What do you mean by "server focused"? These options simply turn off parts of the base OS, see src.conf(5).


----------



## ldgc (Mar 14, 2018)

SirDice said:


> What do you mean by "server focused"? These options simply turn off parts of the base OS, see src.conf(5).


I know that these options turn off parts of the base system, but thank you for the explanation 
What I would like to know, and I am sorry for being ambiguous on the question, is if these options are disabling server focused features and when I said server focused, I meant to say not required for desktop purposes.


----------



## SirDice (Mar 14, 2018)

I would recommend not removing anything if you don't understand the consequences because it's extremely easy to end up with a completely broken system.


----------



## SirDice (Mar 14, 2018)

No, not really. FTP for example also includes the ftp(1) client. Kerberos is required for other parts, ssh(1) you also want to keep. And I'm sure there are others. Some parts could be removed but it's not going to save you very much. It's also going to make updating with freebsd-update(8) problematic (it doesn't care about src.conf) so you'll be required to always build from source. In short, it's really not worth the hassle unless you need to install on a very limited embedded system for example.


----------



## ldgc (Mar 14, 2018)

SirDice I did this question because I have a laptop that will only be used at home so I intend to install FreeBSD on its entire HDD and I would like to have installed stuff that are useful for me and since I will use it exclusively to surf the web and to learn programming, I don't want to have installed stuff that I don't need, e.g server stuff, so for my needs I think that building for source is a requirement.


----------



## SirDice (Mar 14, 2018)

My advice, install a -RELEASE version and use freebsd-update(8) to keep it updated.

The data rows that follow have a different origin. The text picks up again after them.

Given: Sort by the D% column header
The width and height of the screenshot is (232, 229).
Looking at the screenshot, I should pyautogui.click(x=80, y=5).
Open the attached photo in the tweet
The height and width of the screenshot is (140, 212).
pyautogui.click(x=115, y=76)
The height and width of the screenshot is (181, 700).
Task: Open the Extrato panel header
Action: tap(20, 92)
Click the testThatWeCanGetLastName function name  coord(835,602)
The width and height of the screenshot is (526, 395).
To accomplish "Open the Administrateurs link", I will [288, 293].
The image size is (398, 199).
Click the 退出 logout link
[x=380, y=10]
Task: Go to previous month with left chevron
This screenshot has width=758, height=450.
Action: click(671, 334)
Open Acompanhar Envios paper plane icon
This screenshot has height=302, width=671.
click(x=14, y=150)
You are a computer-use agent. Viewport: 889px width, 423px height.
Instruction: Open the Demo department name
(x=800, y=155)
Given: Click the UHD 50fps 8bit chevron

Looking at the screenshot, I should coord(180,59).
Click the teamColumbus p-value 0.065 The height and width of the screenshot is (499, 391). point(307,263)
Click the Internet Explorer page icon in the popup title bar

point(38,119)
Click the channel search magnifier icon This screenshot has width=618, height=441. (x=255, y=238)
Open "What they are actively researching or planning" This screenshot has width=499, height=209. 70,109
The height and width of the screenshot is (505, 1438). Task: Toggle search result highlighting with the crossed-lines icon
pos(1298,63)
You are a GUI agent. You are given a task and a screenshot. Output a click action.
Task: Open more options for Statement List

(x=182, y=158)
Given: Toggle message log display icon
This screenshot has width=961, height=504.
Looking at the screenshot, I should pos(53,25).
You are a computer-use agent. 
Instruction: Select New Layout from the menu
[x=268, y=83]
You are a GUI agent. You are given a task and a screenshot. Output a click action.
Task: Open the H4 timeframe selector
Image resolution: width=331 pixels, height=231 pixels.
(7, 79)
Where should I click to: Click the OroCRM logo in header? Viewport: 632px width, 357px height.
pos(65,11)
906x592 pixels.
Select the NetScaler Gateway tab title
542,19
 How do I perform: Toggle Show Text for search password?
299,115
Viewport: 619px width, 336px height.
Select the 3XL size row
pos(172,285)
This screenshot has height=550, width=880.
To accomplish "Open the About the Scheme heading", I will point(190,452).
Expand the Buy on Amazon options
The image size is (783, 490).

Less hassle, less breakage, more productivity.


----------



## ldgc (Apr 30, 2018)

SirDice said:


> My advice, install a -RELEASE version and use freebsd-update(8) to keep it updated. Less hassle, less breakage, more productivity.


SirDice I decided to follow your advice and I installed FreeBSD 11.1-RELEASE two days ago


----------



## PacketMan (May 3, 2018)

And if you are keen on not having stuff that you don't need, then consider using ports/x11-wm/xfce4  as a nice little lightweight desktop gui.  You can add your other ports as you desire.


----------